Background The Coronavirus Disease 2019 (COVID-19) pandemic has infected over 10 million people globally with a relatively high mortality rate. There are many therapeutics undergoing clinical trials, but there is no effective vaccine or therapy for treatment thus far. After affected by the Severe Acute Respiratory Syndrome Coronavirus 2 (SARS-CoV-2), molecular signaling pathways of host cells play critical roles during the life cycle of SARS-CoV-2. Thus, it is significant to identify the involved molecular signaling pathways within the host cells. Drugs targeting these molecular signaling pathways could be potentially effective for COVID-19 treatment. Methods In this study, we developed a novel integrative analysis approach to identify the related molecular signaling pathways within host cells, and repurposed drugs as potentially effective treatments for COVID-19, based on the transcriptional response of host cells.
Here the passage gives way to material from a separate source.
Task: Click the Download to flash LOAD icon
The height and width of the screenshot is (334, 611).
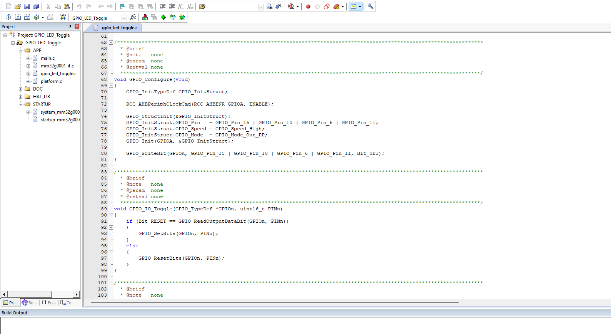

Results We identified activated signaling pathways associated with the infection caused SARS-CoV-2 in human lung epithelial cells through integrative analysis. Then, the activated gene ontologies (GOs) and super GOs were identified. Signaling pathways and GOs such as MAPK, JNK, STAT, ERK, JAK-STAT, IRF7-NFkB signaling, and MYD88/CXCR6 immune signaling were particularly activated. Based on the identified signaling pathways and GOs, a set of potentially effective drugs were repurposed by integrating the drug-target and reverse gene expression data resources. In addition to many drugs being evaluated in clinical trials, the dexamethasone was top-ranked in the prediction, which was the first reported drug to be able to significantly reduce the death rate of COVID-19 patients receiving respiratory support. Conclusions The integrative genomics data analysis and results can be helpful to understand the associated molecular signaling pathways within host cells, and facilitate the discovery of effective drugs for COVID-19 treatment.